# Dog had a "funny turn"



## Urchin (Aug 30, 2009)

Milo has just had a funny turn, he also had one a few months ago.

Both times I think he slipped on our laminate floor first, I'm not sure if this could be a trigger somehow? 

Each time immediately after he slips he seems to act drunk, he can barely walk, we have got him to lie down and he seems to have a slight fit, not moving around but his body goes very tense for a minute or so, then he recovers. 

The first time it happened we rushed him straight to the vets but by the time he was there he was fine (and he's fine again now) The vet said it may be a one-off and he's eaten something that doesn't agree with him. Now its happened again obviously that's less likely. 
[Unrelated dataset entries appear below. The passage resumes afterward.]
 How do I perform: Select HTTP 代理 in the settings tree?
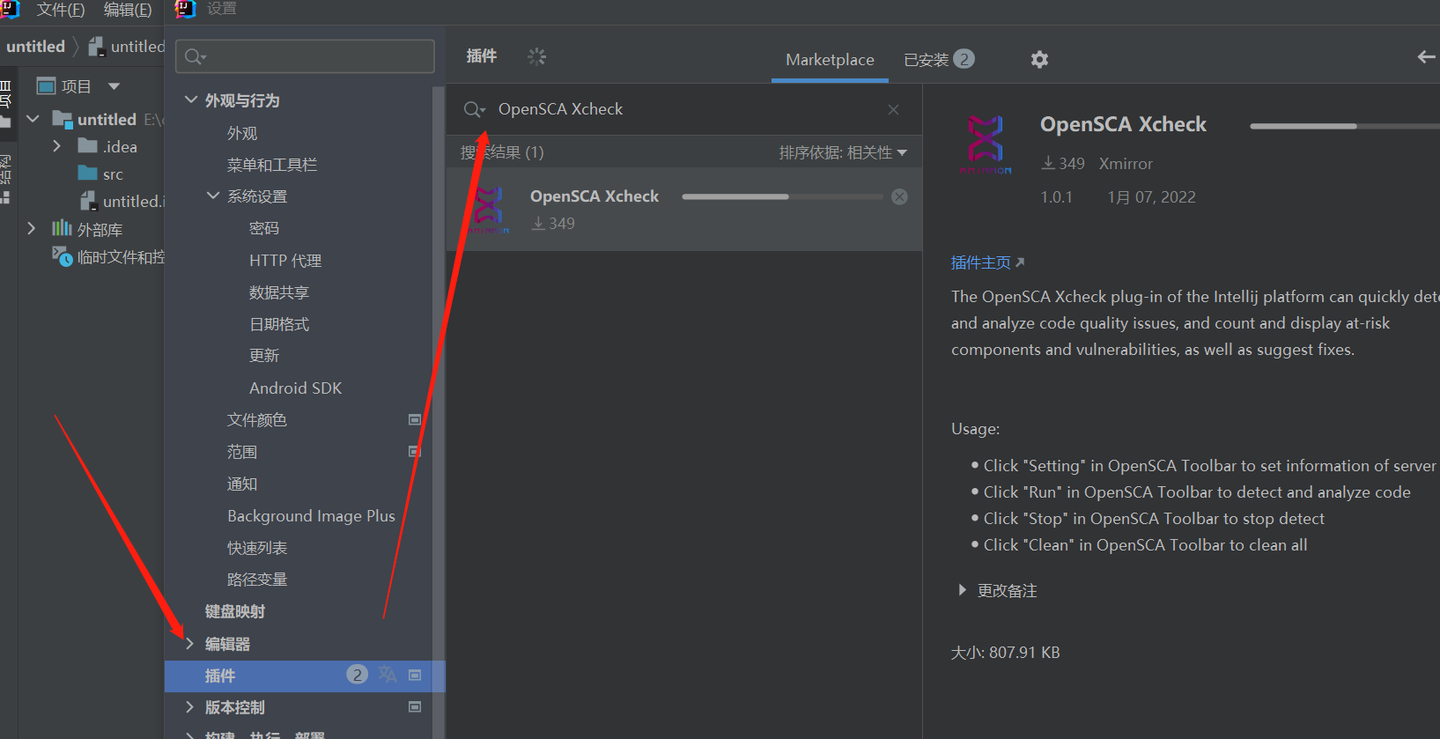285,260
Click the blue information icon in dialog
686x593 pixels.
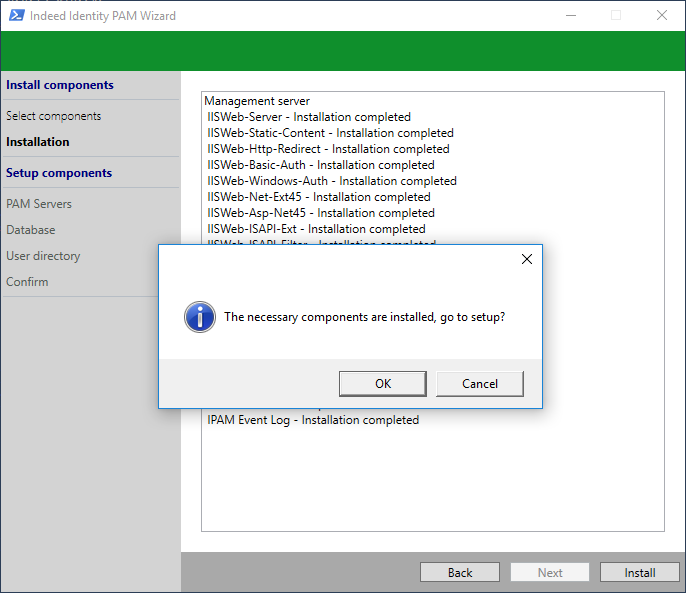point(200,317)
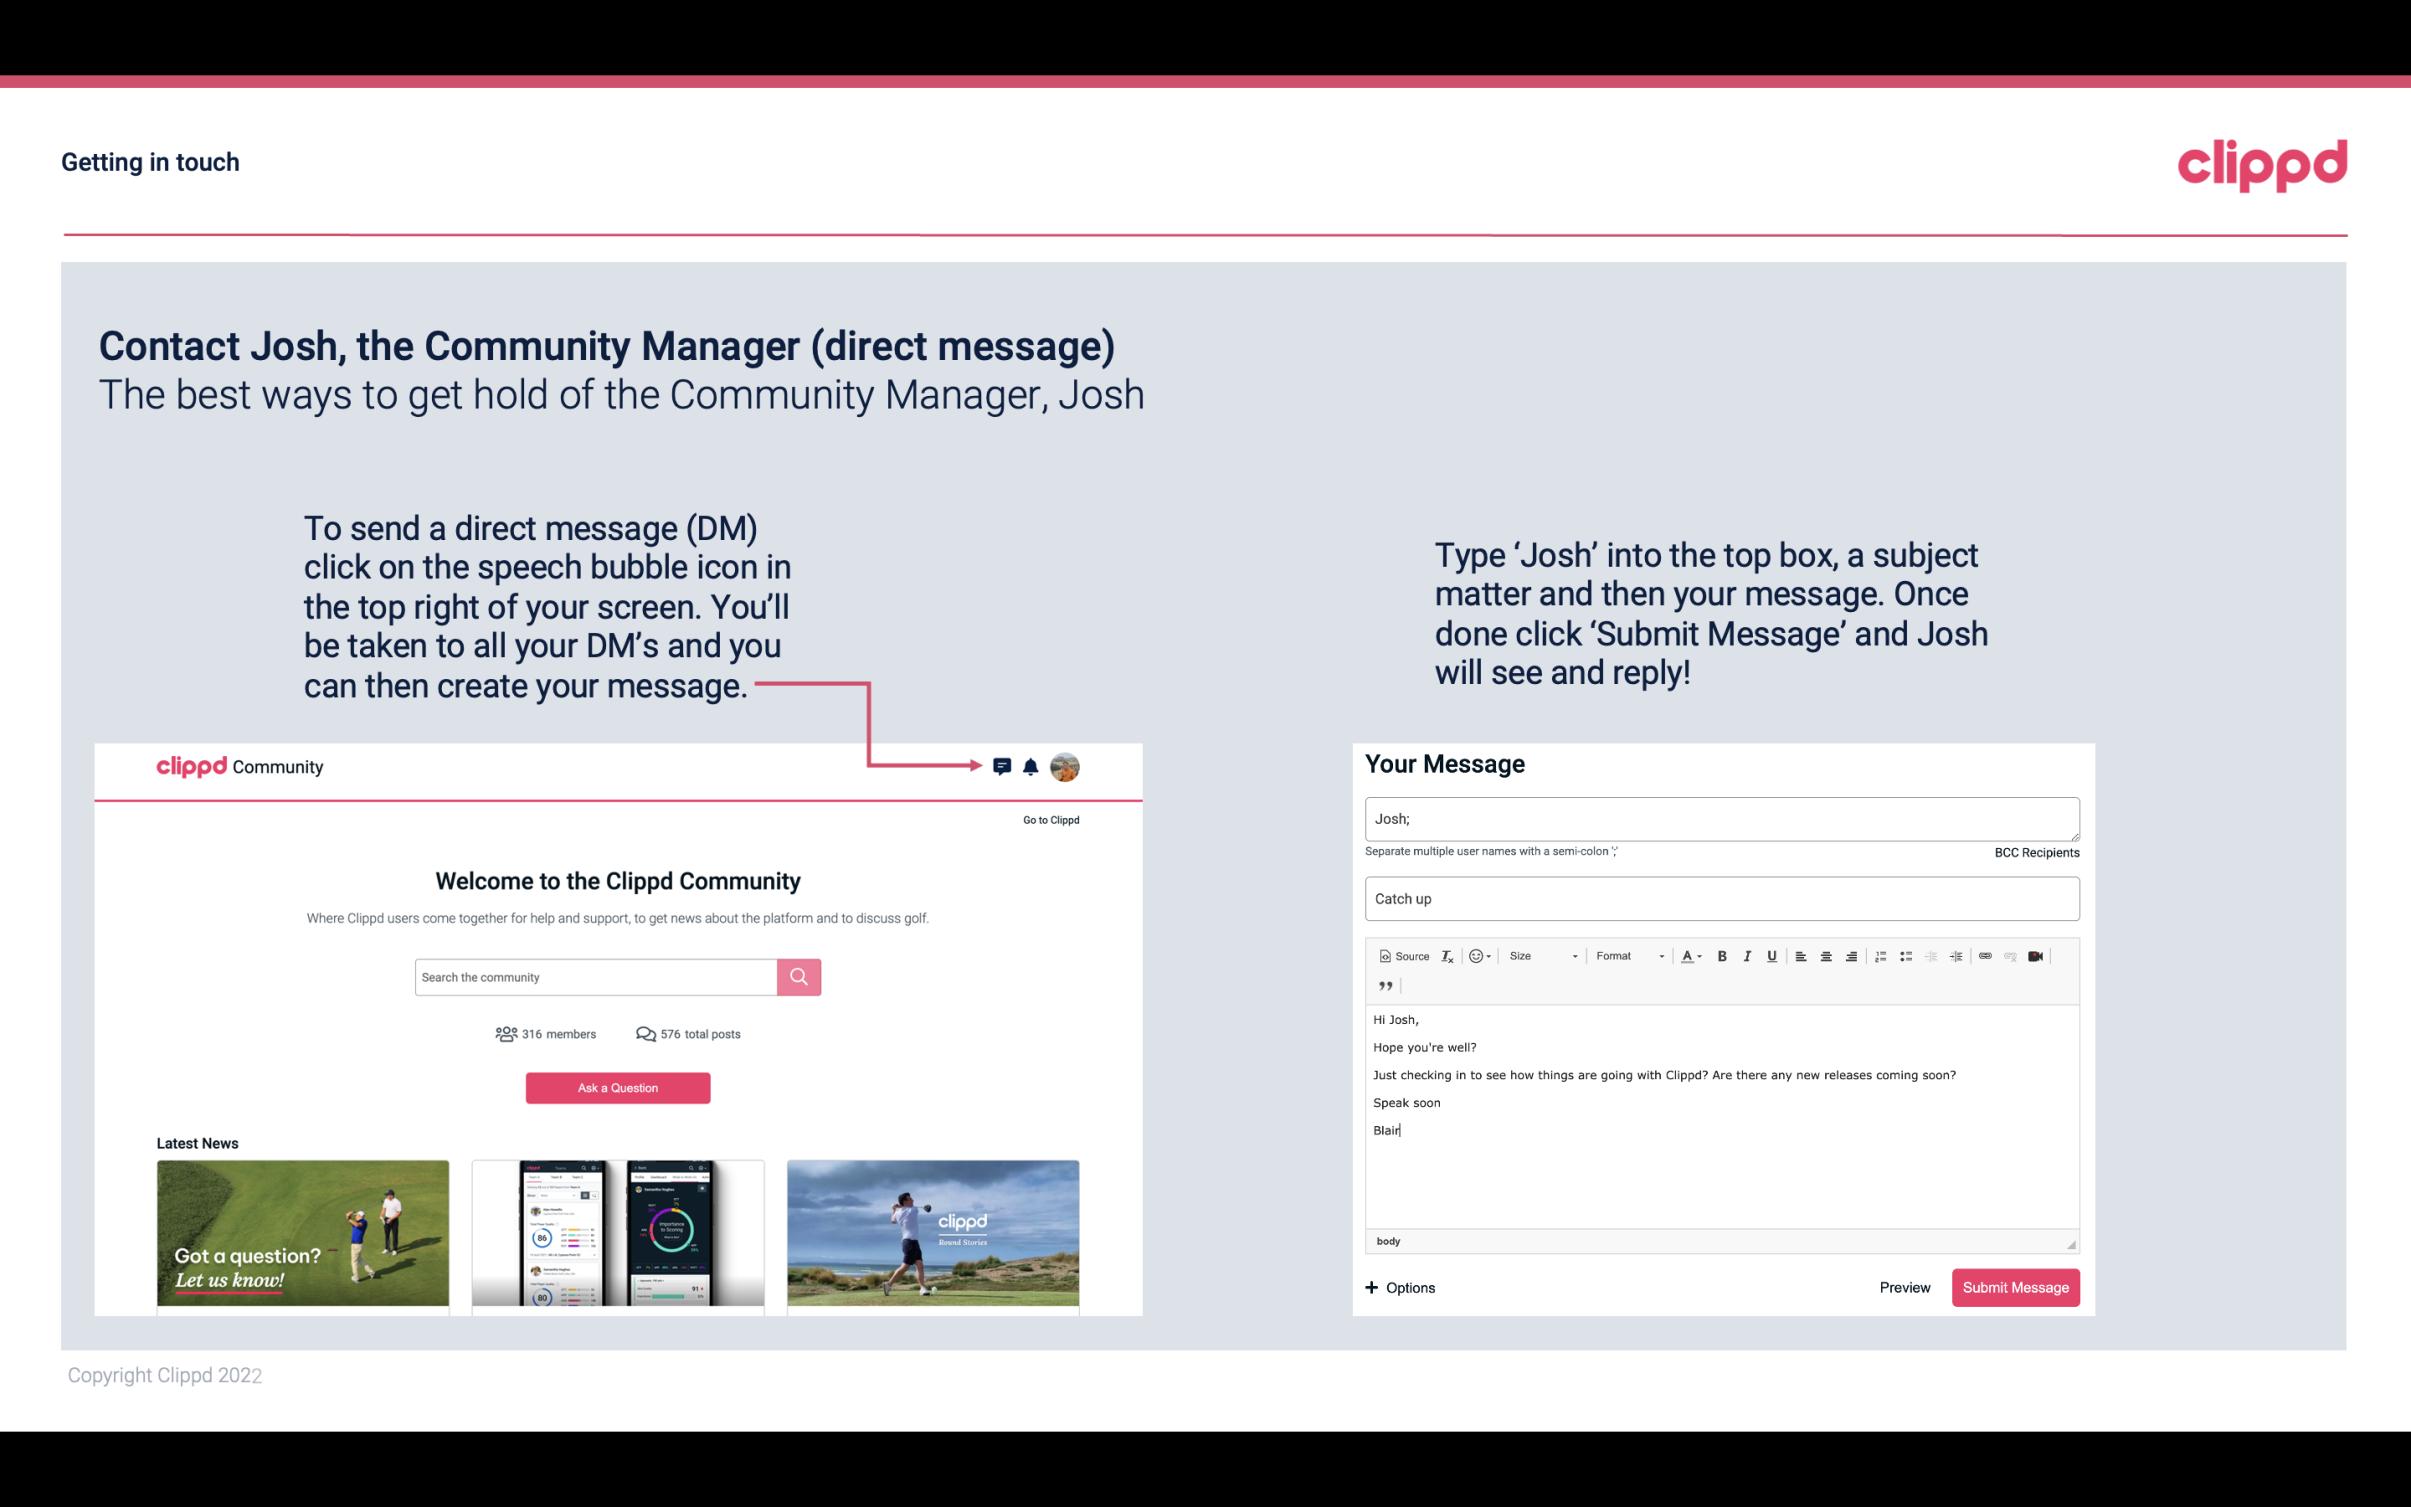Click the italic formatting I icon
The width and height of the screenshot is (2411, 1507).
click(x=1746, y=955)
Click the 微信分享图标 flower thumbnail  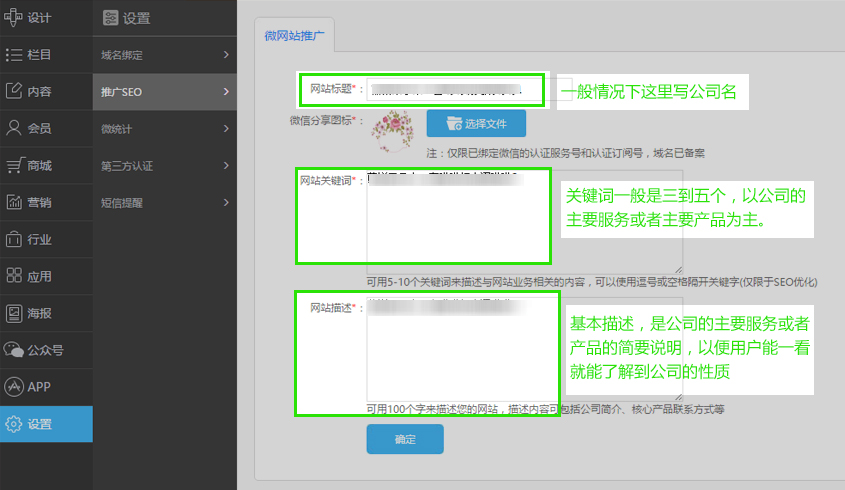(x=392, y=127)
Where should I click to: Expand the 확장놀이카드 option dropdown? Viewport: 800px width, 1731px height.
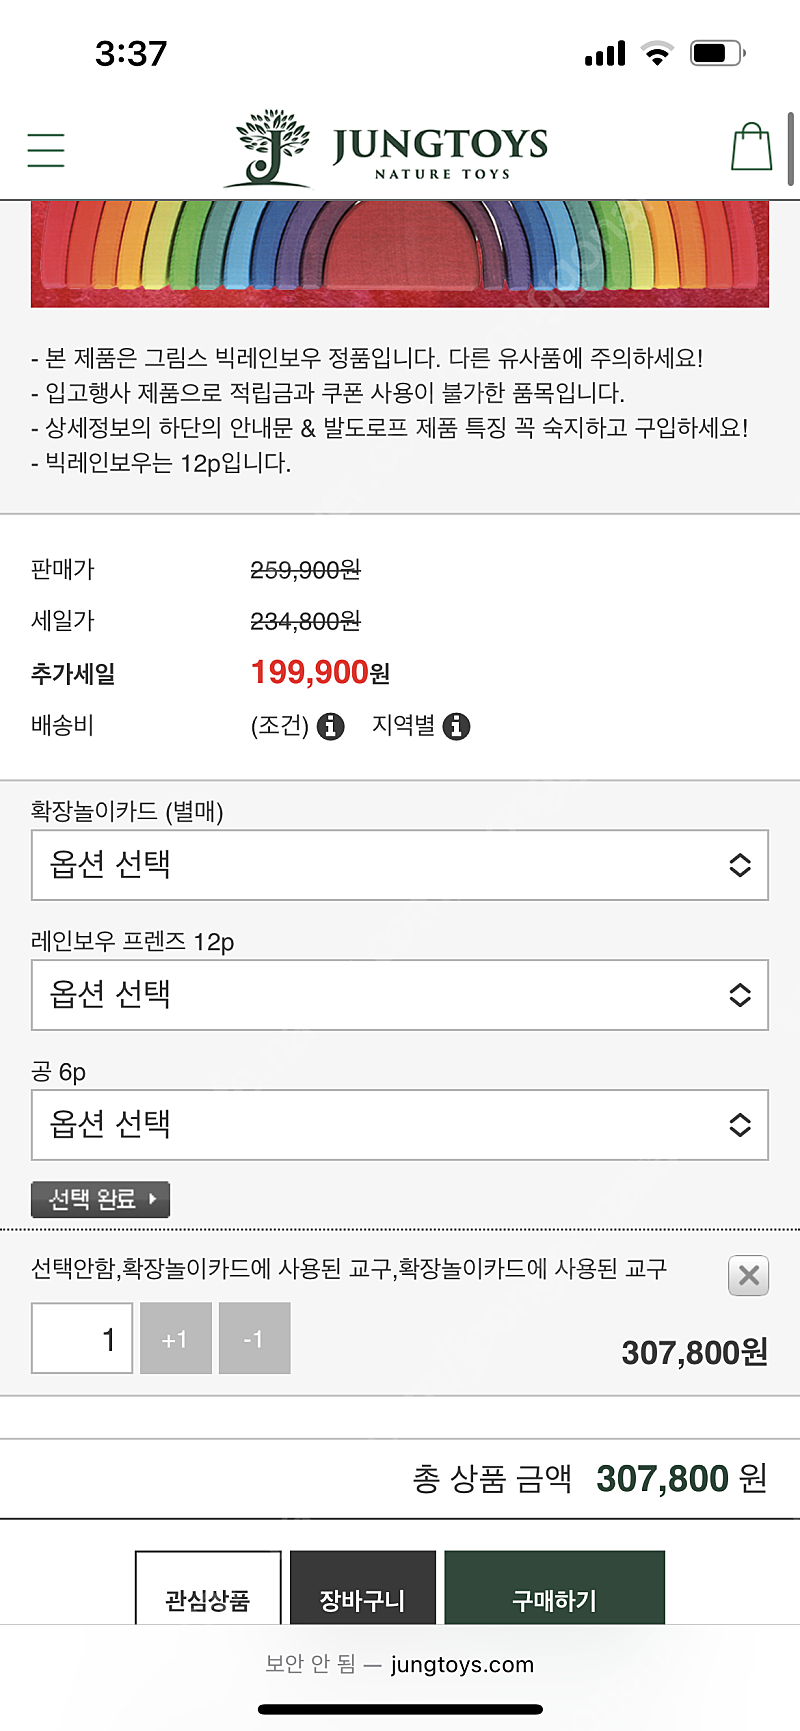click(400, 865)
Please can someone give me some advice? Could this be epilepsy or something?
I'm so worried about him


----------



## EmCHammer (Dec 28, 2009)

My dog had a funny turn a couple of months ago, it was like he was drunk when he stood he was sort of swaying and then would stagger a step to the side. he couldn't stand up towards the worst part, when he did was like a new born gazelle; legs all crossed over and falling over.

He was sick and then I cuddled with him and he was better by bed time, and fine in the morning.

He has got problems with his head (brain lesions, brain tumor and has had radiotherapy on his brain) and is seeing a couple of vets

Like you once he was OK they couldn't really diagnose it; one thought some kind of fit maybe (but it lasted a couple of hours) and the other thought maybe a mini stroke 

But the best advice I had was to video record it if it happened again, so could actually show the vets to help diagnose

Luckily it hasn't happened again for us.

The tense thing sounds like could be some kind of fit, its so hard to say; maybe the slipping on the laminate is not the cause but an early sign that its goign to happen, i.e. is already becoming less steady on his legs ?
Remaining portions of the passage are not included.